_How to complete this task_
Sift through the material below and return the lines with "agent".

============================================================

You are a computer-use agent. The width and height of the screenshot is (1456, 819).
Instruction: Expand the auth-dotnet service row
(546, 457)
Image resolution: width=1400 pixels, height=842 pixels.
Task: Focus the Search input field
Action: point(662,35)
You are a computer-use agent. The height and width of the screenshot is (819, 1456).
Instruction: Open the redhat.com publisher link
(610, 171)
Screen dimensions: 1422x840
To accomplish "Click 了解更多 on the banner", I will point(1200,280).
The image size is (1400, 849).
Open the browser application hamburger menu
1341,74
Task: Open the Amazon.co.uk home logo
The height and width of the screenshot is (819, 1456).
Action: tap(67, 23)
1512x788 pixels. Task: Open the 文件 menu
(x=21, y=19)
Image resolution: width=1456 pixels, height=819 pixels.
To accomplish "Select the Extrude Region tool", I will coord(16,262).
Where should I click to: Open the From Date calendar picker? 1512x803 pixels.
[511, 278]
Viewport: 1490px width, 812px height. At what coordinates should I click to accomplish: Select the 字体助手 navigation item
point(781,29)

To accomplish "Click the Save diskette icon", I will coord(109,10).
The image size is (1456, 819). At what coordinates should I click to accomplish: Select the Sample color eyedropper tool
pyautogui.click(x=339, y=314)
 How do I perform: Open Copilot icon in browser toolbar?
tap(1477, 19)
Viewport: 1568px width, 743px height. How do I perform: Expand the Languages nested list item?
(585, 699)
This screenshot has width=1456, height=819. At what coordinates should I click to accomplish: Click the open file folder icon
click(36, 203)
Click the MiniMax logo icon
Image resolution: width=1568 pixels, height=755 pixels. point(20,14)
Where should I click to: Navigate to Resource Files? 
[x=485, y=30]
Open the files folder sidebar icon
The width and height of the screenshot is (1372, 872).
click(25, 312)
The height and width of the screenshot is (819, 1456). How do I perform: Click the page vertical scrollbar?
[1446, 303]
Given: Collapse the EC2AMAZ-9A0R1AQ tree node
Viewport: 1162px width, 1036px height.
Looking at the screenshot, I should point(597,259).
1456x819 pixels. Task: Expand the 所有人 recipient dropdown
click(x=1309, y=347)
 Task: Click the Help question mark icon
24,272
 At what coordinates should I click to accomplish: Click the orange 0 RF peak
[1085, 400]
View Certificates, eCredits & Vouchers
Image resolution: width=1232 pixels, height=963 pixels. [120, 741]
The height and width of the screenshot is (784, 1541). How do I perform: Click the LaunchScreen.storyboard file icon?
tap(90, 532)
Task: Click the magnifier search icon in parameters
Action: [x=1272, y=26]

============================================================

_Response below_
You are a computer-use agent. The width and height of the screenshot is (1456, 819).
You are a computer-use agent. The height and width of the screenshot is (819, 1456).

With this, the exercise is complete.